Abstract

Calcium, in the form of calcium phosphate crystals, is the essential mineral component of the skeleton that confers both rigidity and strength to bone tissue. Deposition of calcium phosphate at the mineralization front, absorption of calcium from the diet, and regulation of calcium and phosphate homeostasis are dependent on the sufficiency of the vitamin D stores and their metabolism to biologically active forms of vitamin D. Skeletal calcium is derived solely from the diet (1). Because foods that are calcium rich are limited and because calcium absorption from the diet is normally only about 30 to 40% efficient, suboptimal calcium content of the skeleton may readily develop (2). This is not true for phosphate, except in neonates, and dietary deficiency only arises when dietary phosphate is bound within the gut by such medications as antacids containing aluminum hydroxide (3).

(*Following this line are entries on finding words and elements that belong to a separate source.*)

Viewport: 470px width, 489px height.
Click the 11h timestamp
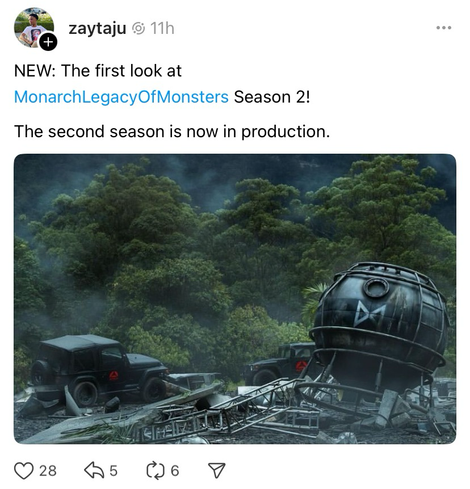click(x=162, y=28)
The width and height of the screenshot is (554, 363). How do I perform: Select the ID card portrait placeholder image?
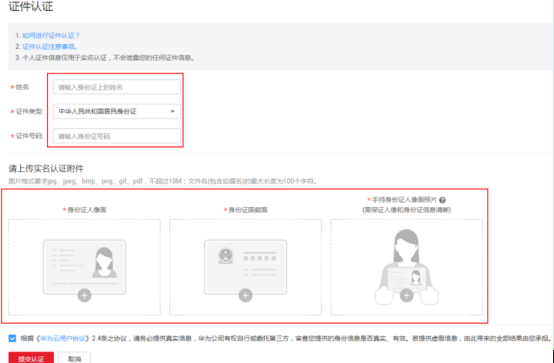point(84,267)
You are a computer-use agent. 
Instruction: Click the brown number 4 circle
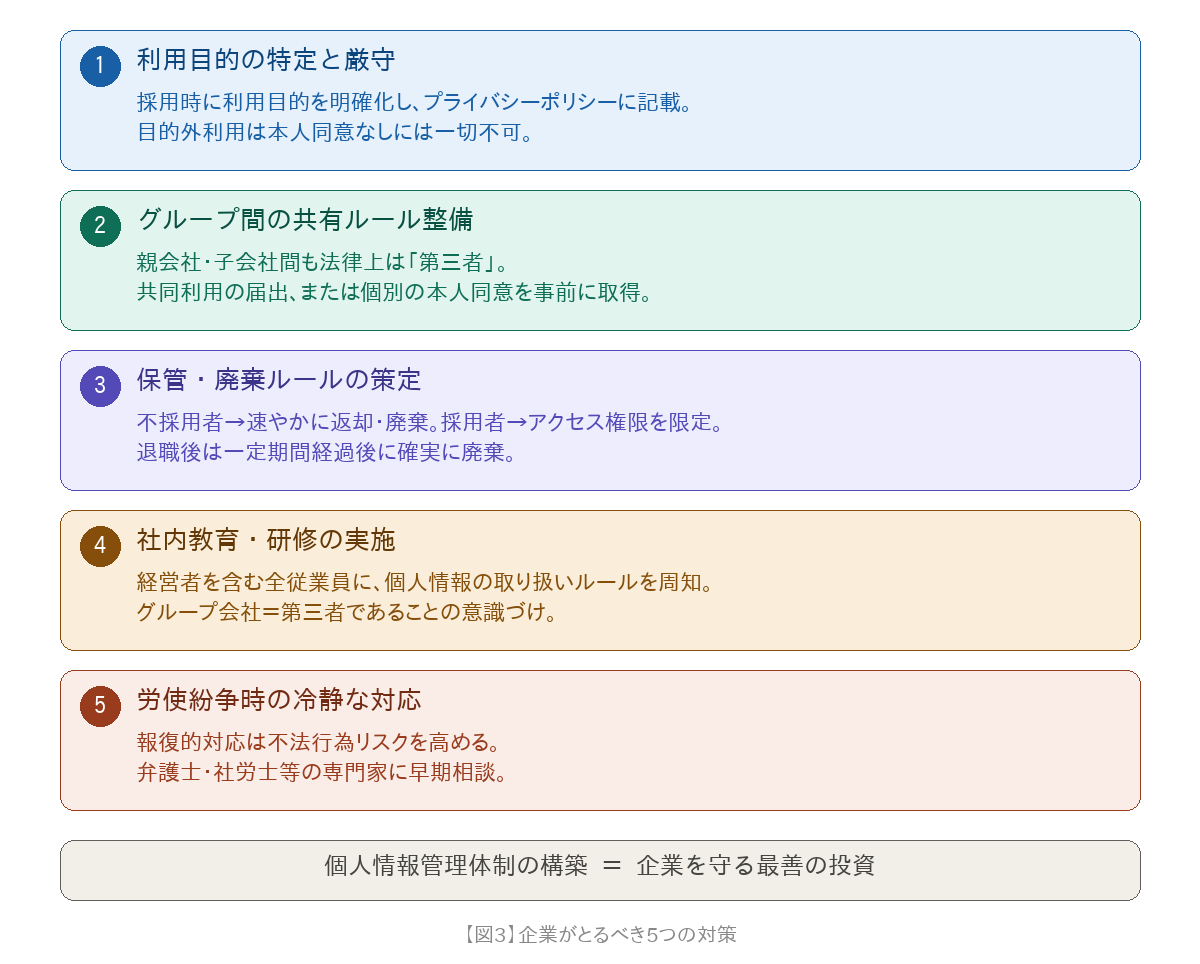point(100,546)
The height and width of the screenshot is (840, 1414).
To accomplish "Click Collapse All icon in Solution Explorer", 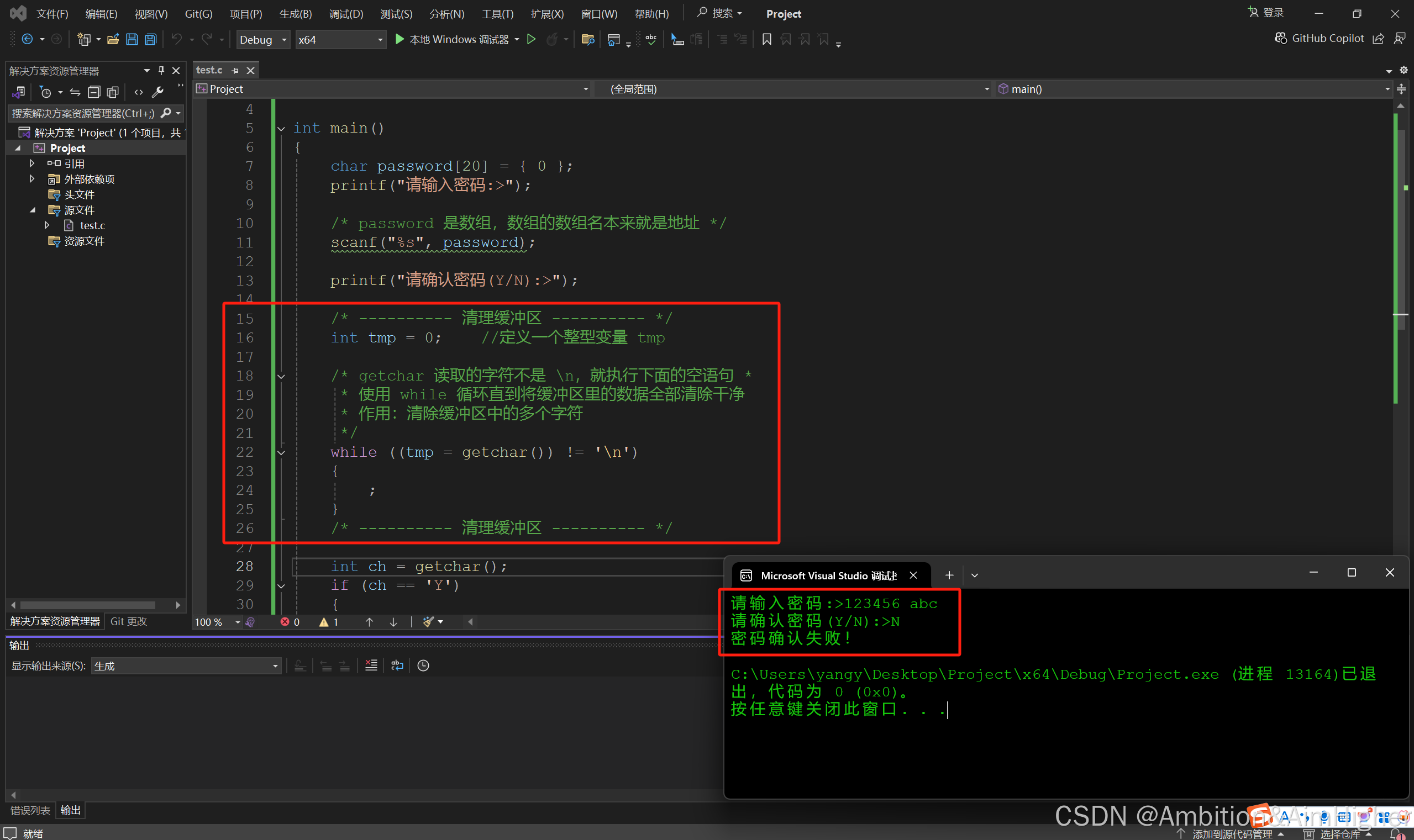I will click(x=94, y=92).
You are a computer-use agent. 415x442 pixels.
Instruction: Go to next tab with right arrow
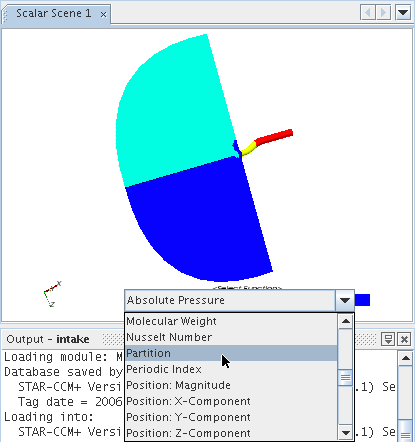pyautogui.click(x=383, y=13)
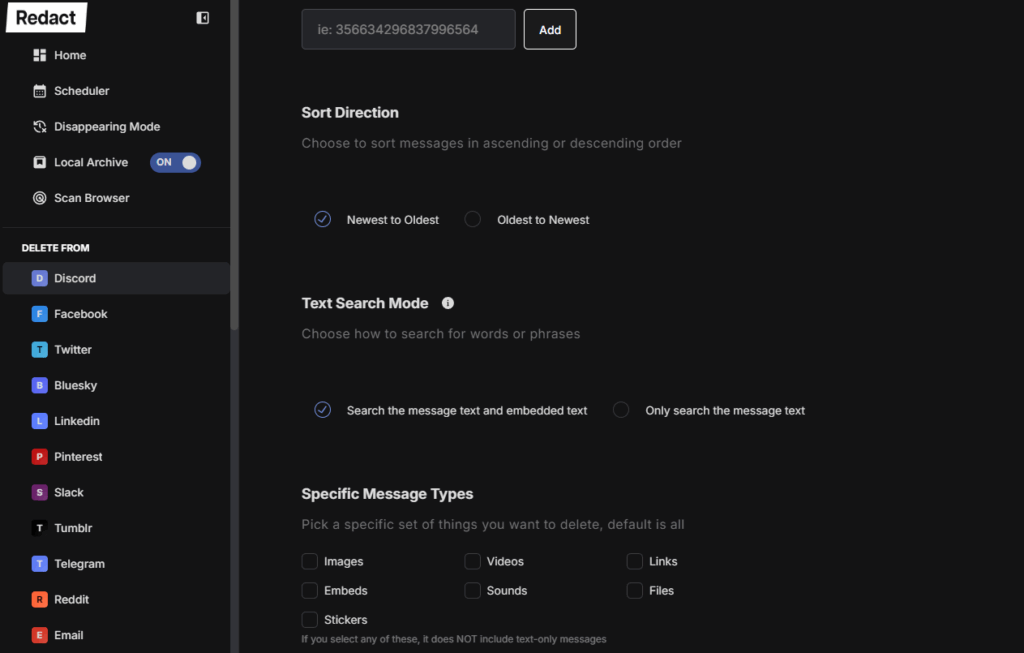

Vitamin D stores are maintained by the production of vitamin D in the skin from the action of sunlight on 7-dehydrocholesterol. Only minor amounts are derived from dietary sources. Thus, vitamin D stores are readily depleted in populations with limited sunlight exposure (4). Calcium phosphate and vitamin D together are essential factors at all stages in the life of the skeleton from its development in the fetus, to its growth during childhood and adolescence, its consolidation in young adults to achieve peak bone mass and to its response to the aging processes.